**Work instructions:**
Through the line with "142-44-50 (1499, 100)" and starting from the first line, return the records below word for word, with pictures left out.

**Data to examine:**

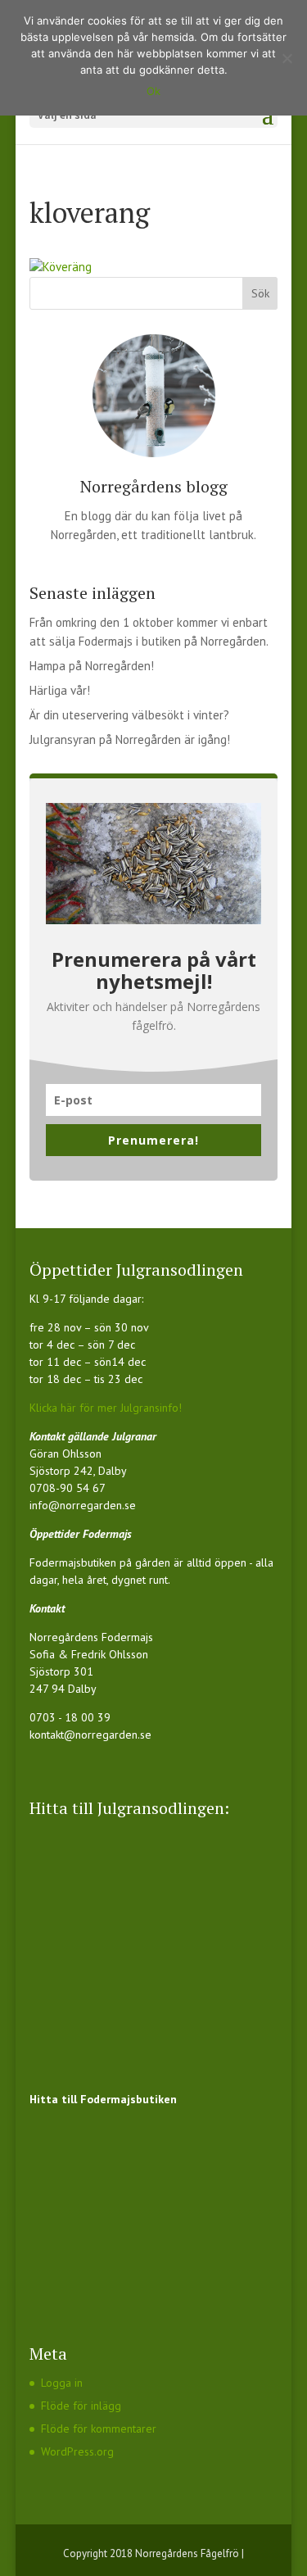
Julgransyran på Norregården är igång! (129, 739)
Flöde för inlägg (81, 2405)
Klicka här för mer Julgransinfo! (105, 1407)
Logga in (62, 2382)
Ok (153, 91)
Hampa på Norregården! (91, 665)
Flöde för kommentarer (98, 2428)
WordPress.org (77, 2451)
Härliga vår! (59, 690)
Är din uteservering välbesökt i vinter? (129, 715)
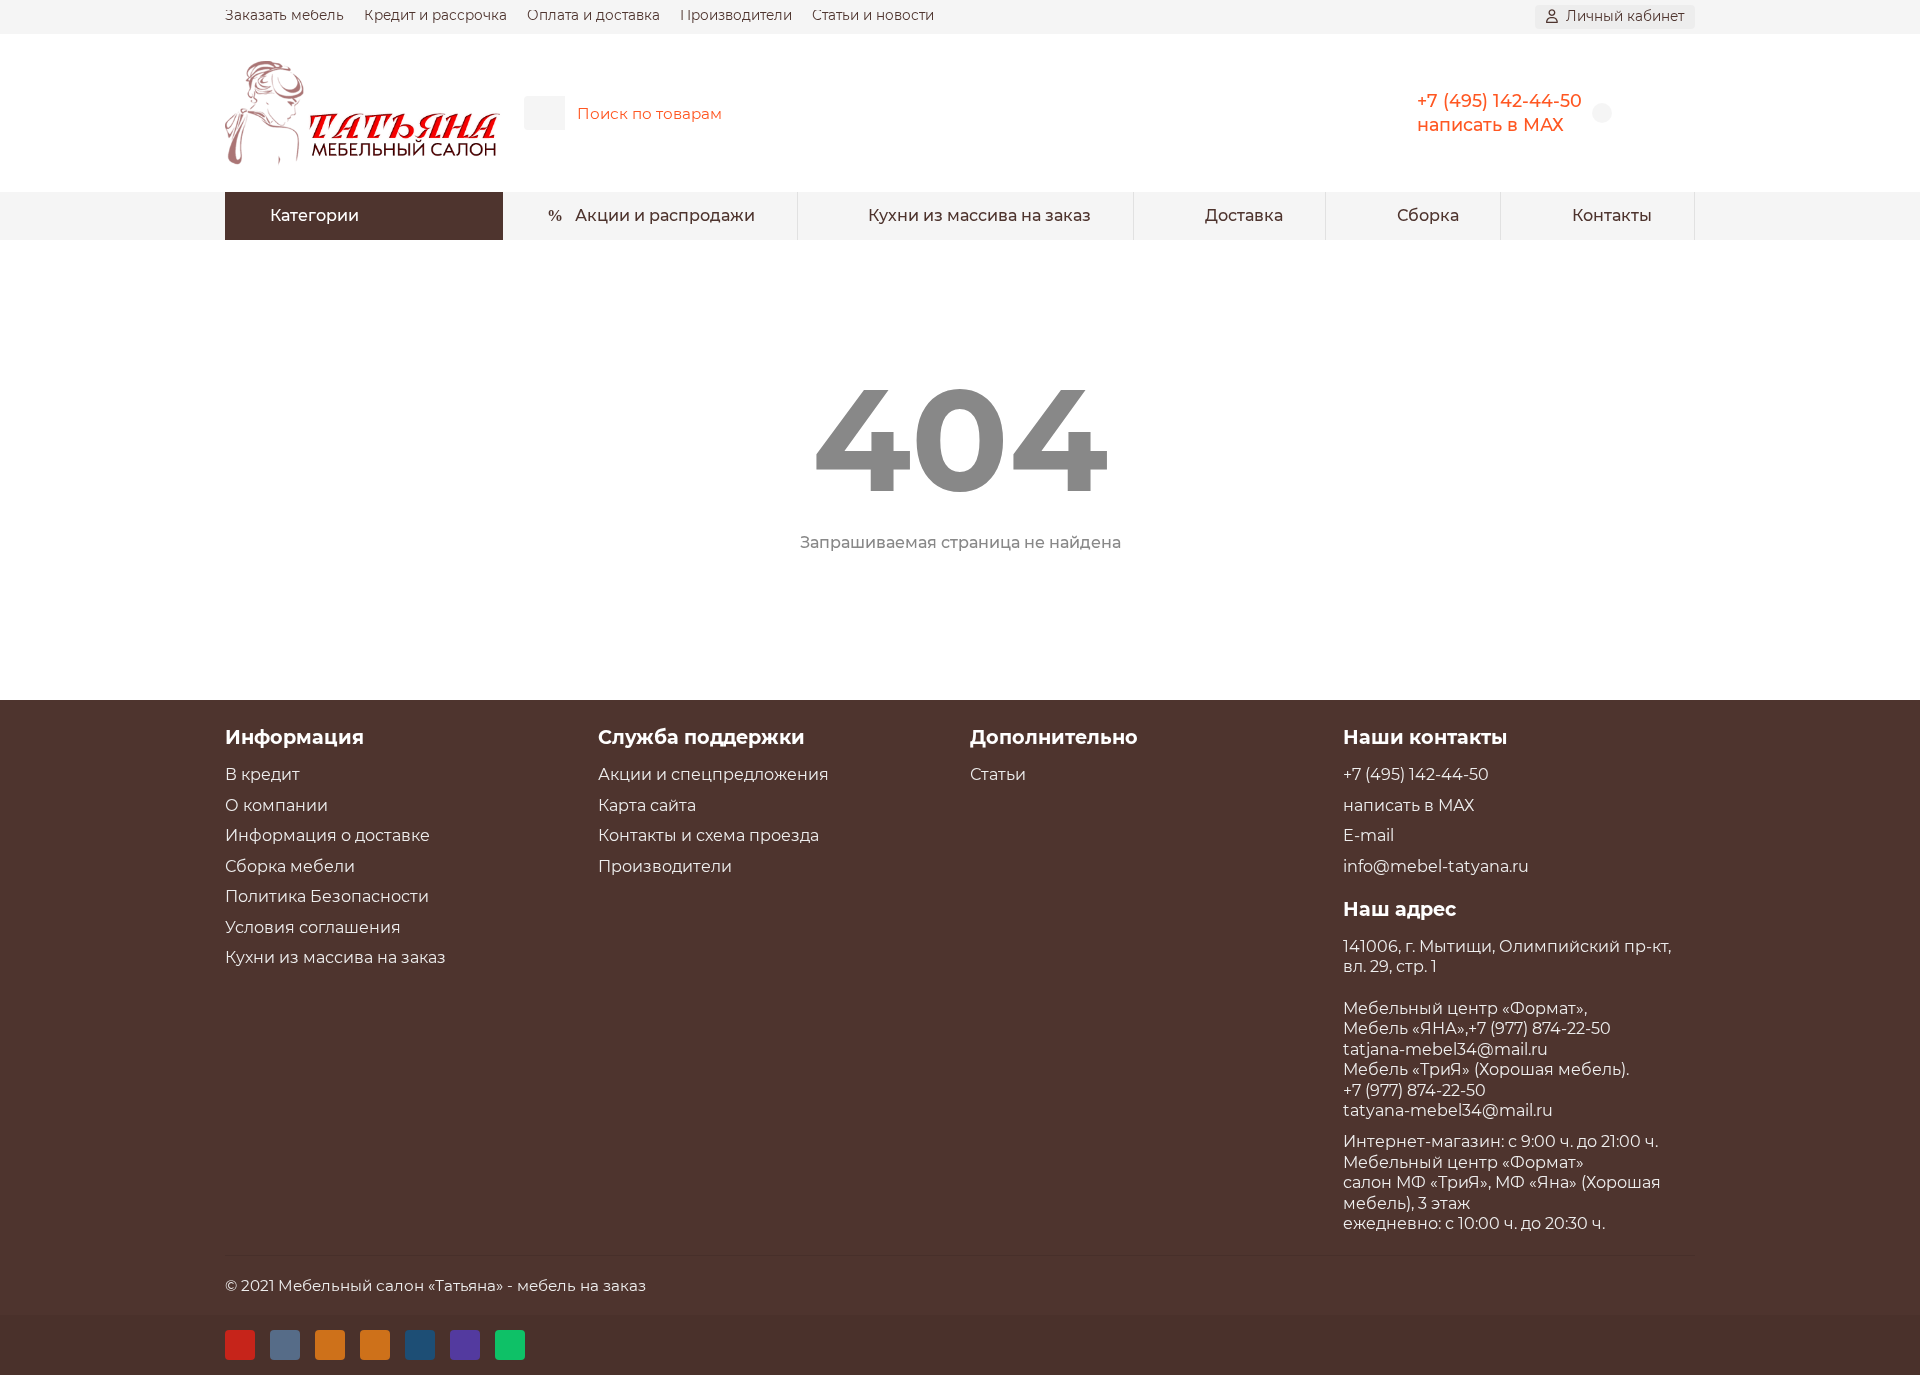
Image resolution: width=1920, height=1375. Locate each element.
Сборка (1428, 215)
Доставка (1244, 215)
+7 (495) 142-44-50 (1499, 100)
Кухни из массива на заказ (979, 215)
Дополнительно (1054, 737)
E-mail (1368, 835)
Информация (294, 737)
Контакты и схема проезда (708, 835)
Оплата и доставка (593, 15)
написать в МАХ (1490, 124)
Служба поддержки (701, 737)
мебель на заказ (581, 1285)
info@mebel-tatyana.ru (1436, 866)
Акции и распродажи (665, 215)
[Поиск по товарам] (1318, 113)
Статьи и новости (873, 15)
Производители (736, 15)
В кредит (262, 774)
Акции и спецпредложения (713, 774)
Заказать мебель (284, 15)
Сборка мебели (290, 866)
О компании (276, 805)
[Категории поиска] (544, 113)
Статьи (998, 774)
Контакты (1612, 215)
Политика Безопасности (327, 896)
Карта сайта (647, 805)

**Completed task:**
Julgransyran på Norregården är igång! (129, 739)
Flöde för inlägg (81, 2405)
Klicka här för mer Julgransinfo! (105, 1407)
Logga in (62, 2382)
Ok (153, 91)
Hampa på Norregården! (91, 665)
Flöde för kommentarer (98, 2428)
WordPress.org (77, 2451)
Härliga vår! (59, 690)
Är din uteservering välbesökt i vinter? (129, 715)
Image resolution: width=1920, height=1375. Locate each element.
Сборка (1428, 215)
Доставка (1244, 215)
+7 (495) 142-44-50 (1499, 100)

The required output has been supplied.